1.UNSC reforms are long called for. Many emerging economies including India are pressing for immediate reforms. Why? Analyse. Also discuss the interests of countries like Japan, Brazil and Germany to get permanent membership of the UNSC. 


Introduce with generally by giving a background of United Nations and then contextualise to the need for reforms.In next part mention various reasons for reforms in United Nations and finally mention what are the interests of G4 countries in general and India in particular.Make an optimistic conclusion with India being at the centre of change.


The United Nations (UN) was set up, 75 years ago, with the principal aim of maintaining world peace and security. It has been successful in the decolonisation process and preventing another World War. However, the 21st century world is very different from that 20th century and poses many new problems and realities.


Need for reforms in United Nations 

  • Defunct UNSC: The United Nations Security Council (UNSC) is the UN’s main executive body with the primary responsibility of maintaining international peace and security.
  • However, the veto powers possessed by the UNSC’s five permanent members are used as an instrument to shore up their geopolitical interests, regardless of the disastrous consequences for the victims of armed conflict. As it can be seen in Syria, Iraq, etc.
  • Further, It does not reflect today’s distribution of military and economic power, nor a geographical balance. Thus, the structure of the 15-member Security Council ought to be more democratic and representative.
  • This has been long overdue on the demand, especially from the Group of 4 (G4) countries — Brazil, Germany, India and Japan — which advocate a permanent seat for all of them.
  • General Assembly Reforms: The UN General Assembly(UNGA) can only make non-binding recommendations, which is another reason for ineffectiveness of the UN and another important issue of UN reform.
  • Undermining of Associated UN Bodies The Economic and Social Council has been criticised, as it has become overshadowed by institutions such as the IMF and the World Bank, which are lacking democratic processes, transparency, and accountability.
  • UN’s Financial Crisis: It can be said that the UN has a lot to do but it has too little money, as it is in a permanent financial crisis due to the unwillingness of many members to pay their contributions on time.As long as the UN’s budget remains tightly constrained, it cannot be effective.
  • Toothless UN Peacekeeping Operation: While the vast number of international law treaties affecting international trade, economics and human rights has proved very effective, laws prohibiting the use of force have been less so.Thus, there is a need to include more personnel and carry out structural reforms for the UN Peacekeeping Operations.

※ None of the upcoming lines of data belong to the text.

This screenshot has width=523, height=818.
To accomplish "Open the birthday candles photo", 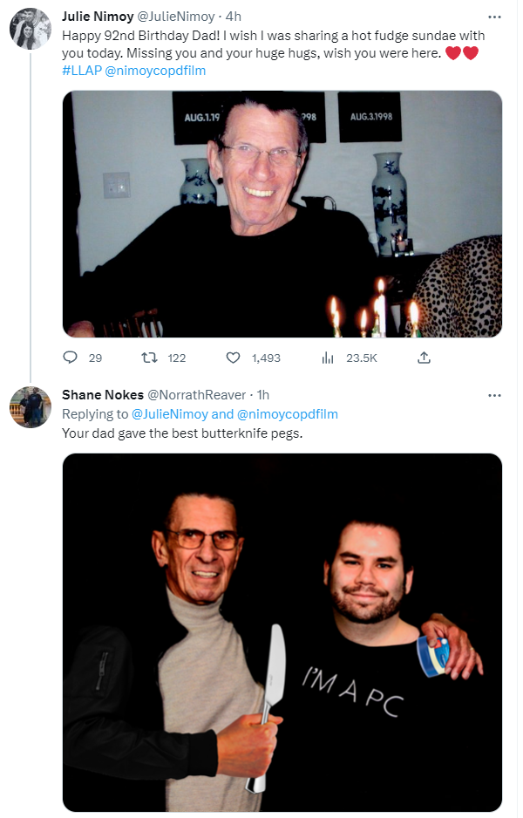I will (x=282, y=214).
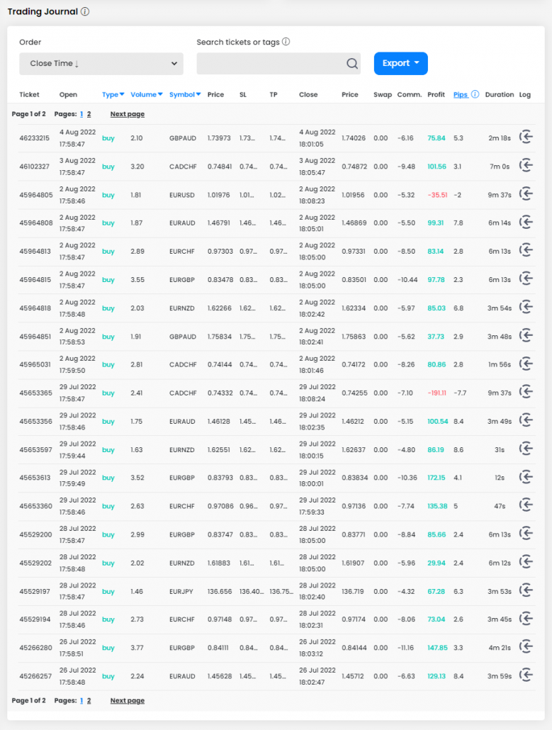Open the Log for the bottom ticket 45266257
The image size is (552, 730).
pyautogui.click(x=525, y=675)
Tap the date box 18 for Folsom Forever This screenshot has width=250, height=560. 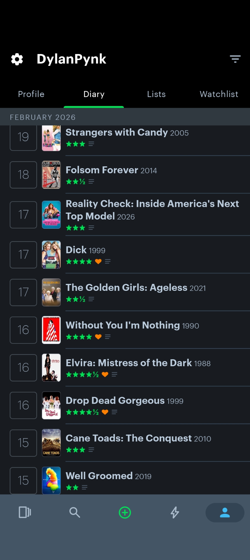(23, 175)
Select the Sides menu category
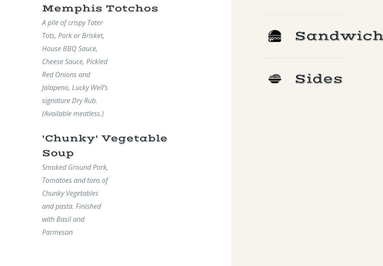The height and width of the screenshot is (266, 383). click(319, 79)
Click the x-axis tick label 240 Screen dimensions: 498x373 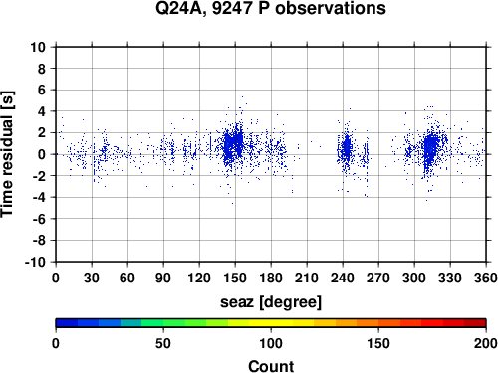tap(343, 278)
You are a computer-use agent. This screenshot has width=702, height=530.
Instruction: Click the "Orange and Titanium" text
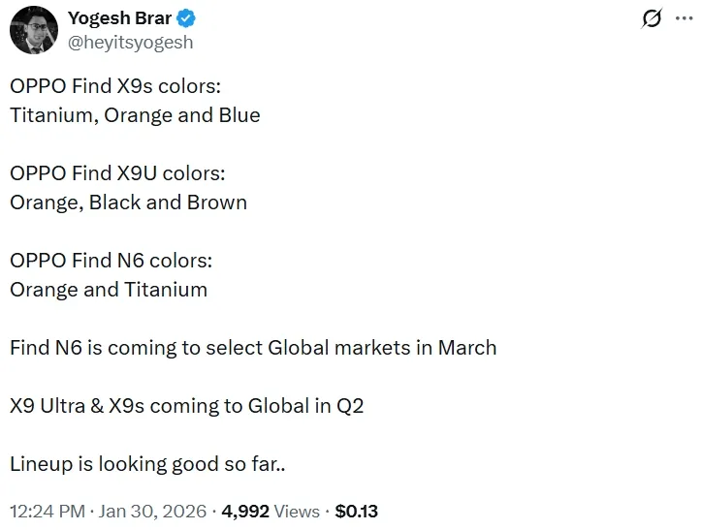point(109,290)
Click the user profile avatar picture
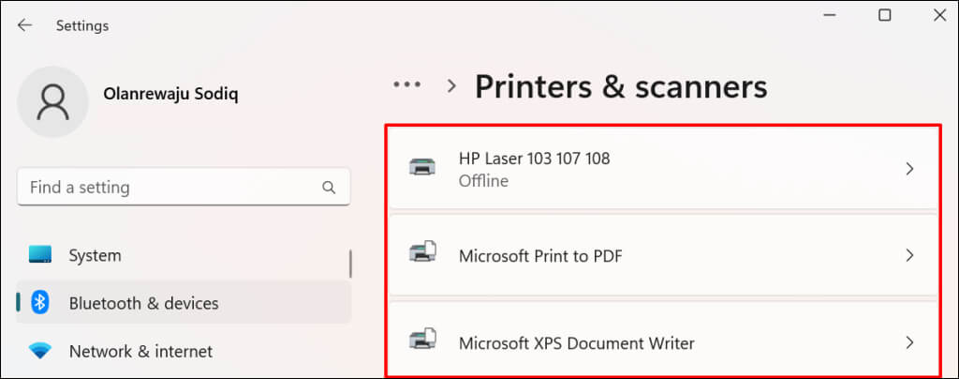 53,101
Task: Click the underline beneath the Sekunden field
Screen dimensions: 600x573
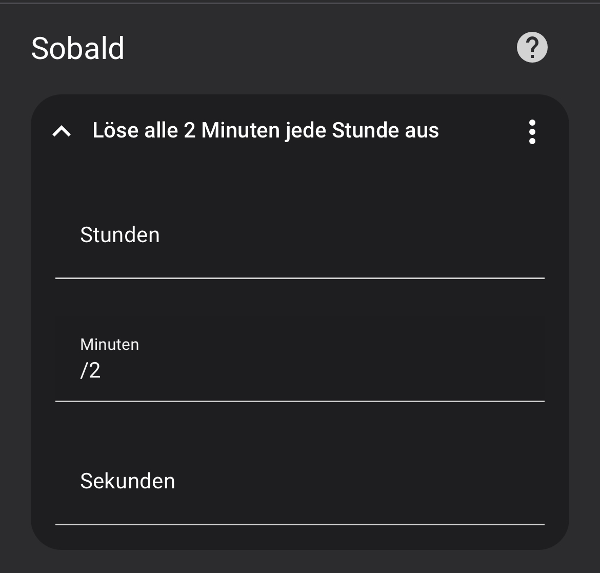Action: click(299, 524)
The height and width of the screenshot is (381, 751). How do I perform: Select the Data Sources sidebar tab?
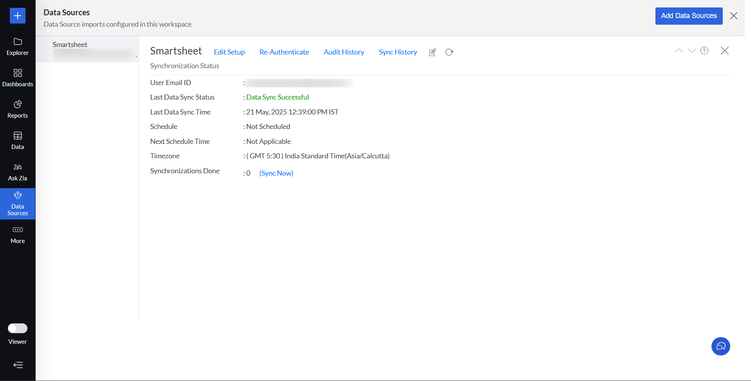click(18, 204)
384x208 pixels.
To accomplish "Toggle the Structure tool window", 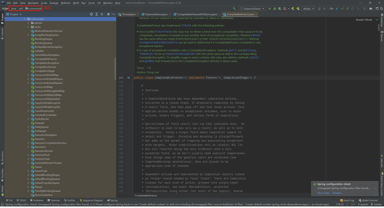I will click(2, 156).
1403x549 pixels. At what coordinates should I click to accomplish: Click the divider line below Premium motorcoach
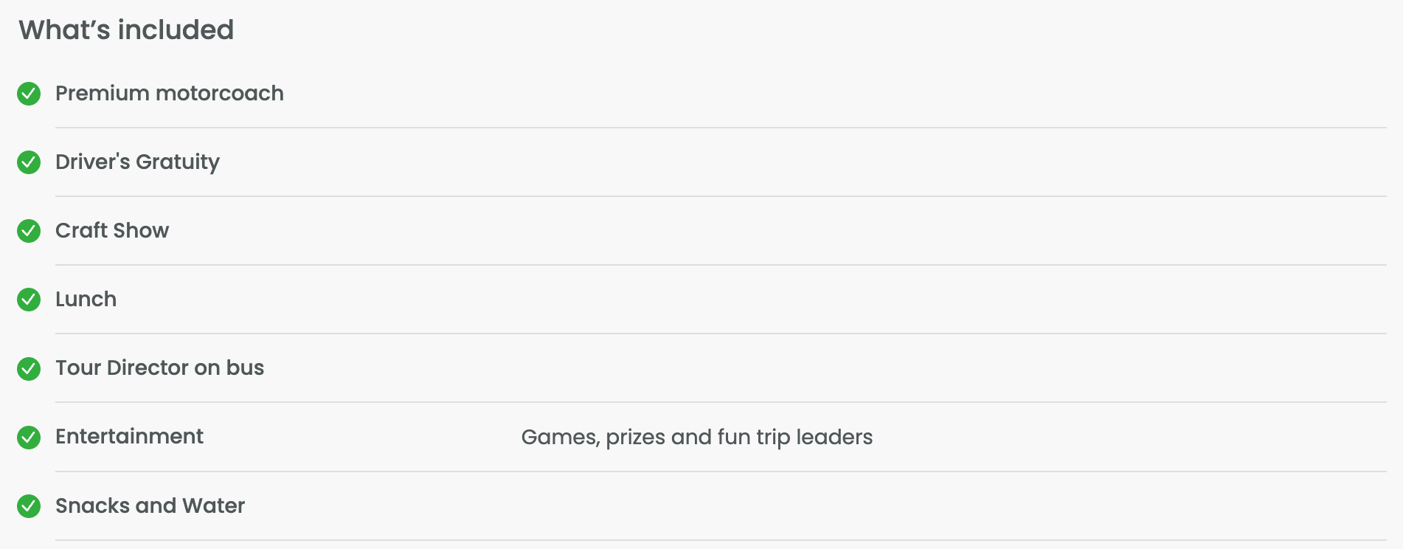coord(721,128)
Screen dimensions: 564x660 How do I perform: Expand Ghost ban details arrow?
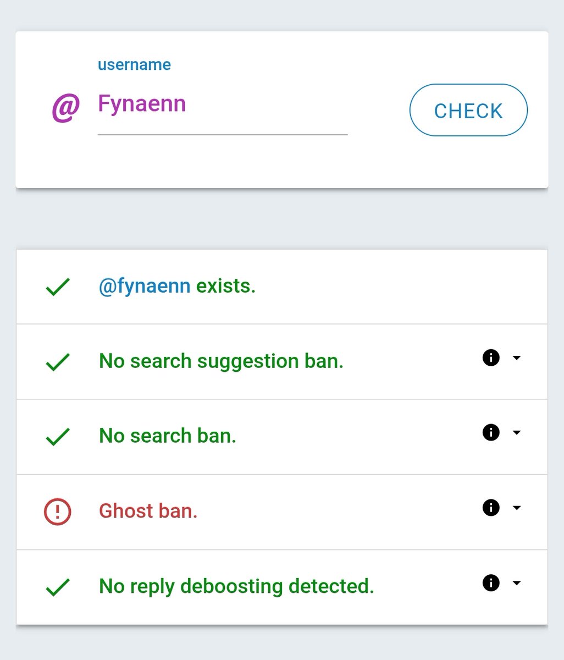(x=516, y=508)
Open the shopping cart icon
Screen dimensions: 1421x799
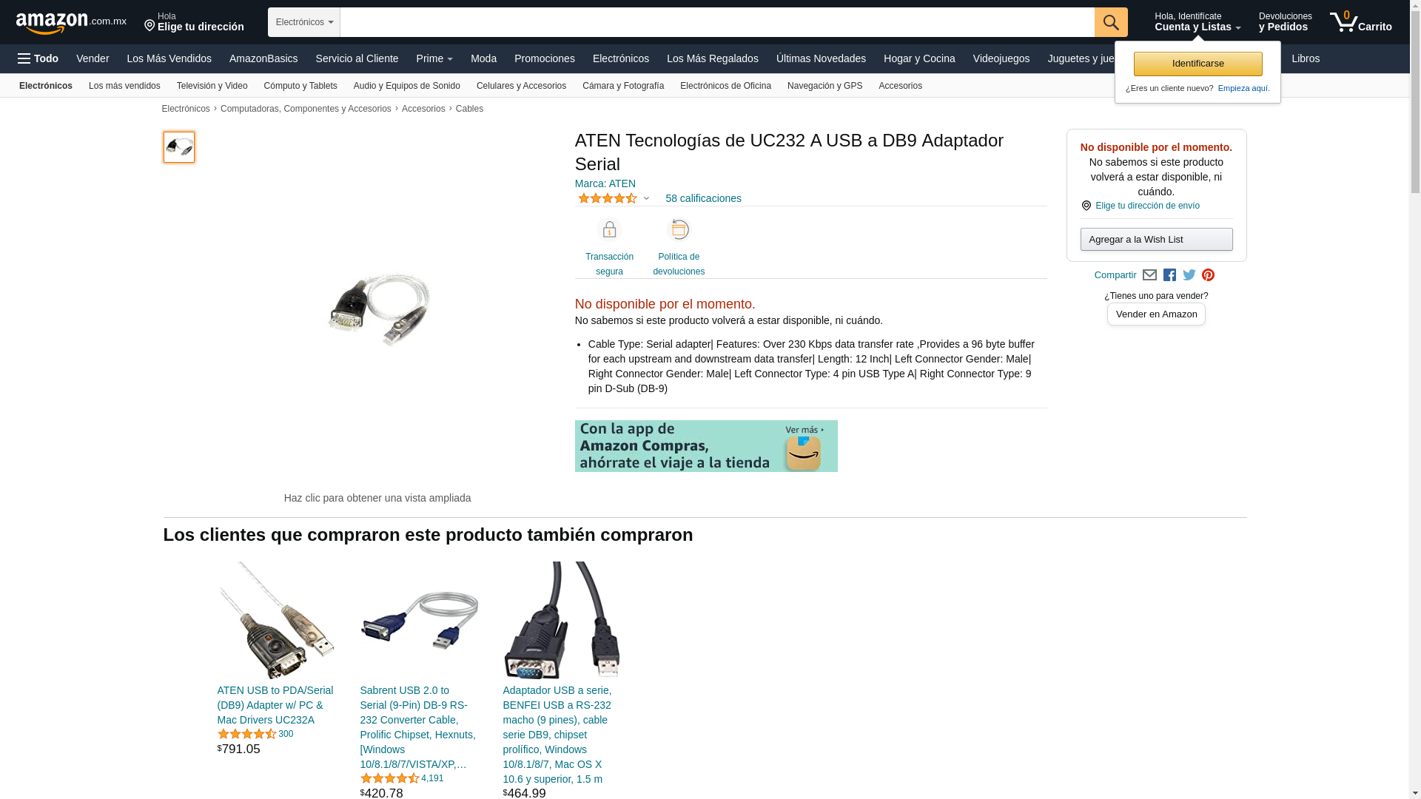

Emerging challenges to the present order:

  • Rise of New Cold War: Conflict between the US on the one hand and China and Russia on the other has become a new reality in West-East Conflict.
  • Divided West: Despite the enduring post-War alliances, there is a growing divergence between US and its European partners on many global issues.
  • Some of the differences between the US and the other powers is very visible in the Iran Nuclear Deal.
  • Further, rejection of post-War multilateralism and post-Cold War globalism is at the heart of Trump’s “America First” foreign policy.
  • Ineffectiveness of UN: The UN has been unable to respond effectively to the once-in-a-century global crisis triggered by the coronavirus. At the UN Security Council, China blocked a serious discussion on the origin and sources of the crisis. While the US walked out of the World Health Organisation on allegation of supporting China.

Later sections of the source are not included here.